On Fri, Mar 15, 2013 at 7:44 AM, Amgine <amgine.saewyc@gmail.com> wrote:
Several questions:

# Will the action=createaccount be disabled by default?

No, it's enabled by default.

Note that action=createaccount itself landed a few weeks ago; I'm just adding the captcha support.
 
# If enabled, is the action=createaccount reserved to a specific user
group?

action=createaccount calls into LoginForm for the actual user creation; it's the same code as creating an account on the web interface and should use the same permissions.
 
# At first blush this appears to be designed to enable xrumer bruting.
Have you considered adding optional single-use otf image creation for
fancy captcha, which would be more cost effective on small wikis?

Brute-forcing captchas on the createaccount API should be exactly as easy/difficult as brute-forcing on the createaccount form.

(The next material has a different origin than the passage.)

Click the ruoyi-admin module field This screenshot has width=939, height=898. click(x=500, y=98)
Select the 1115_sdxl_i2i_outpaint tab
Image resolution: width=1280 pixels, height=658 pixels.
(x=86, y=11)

I have not explored new captcha engines or techniques; that would be interesting to explore but is out of scope for me right now.
 
# There are several private modules for ConfirmEdit, as well as sites
using different captchas based on ConfirmEdit (Asirra?) How might this
interact with a site using a different (non-supported) captcha module?

If the module implements the addCaptchaAPI method -- already existing for some time and used by action=edit and action=login -- then it should work with action=createaccount as well.

-- brion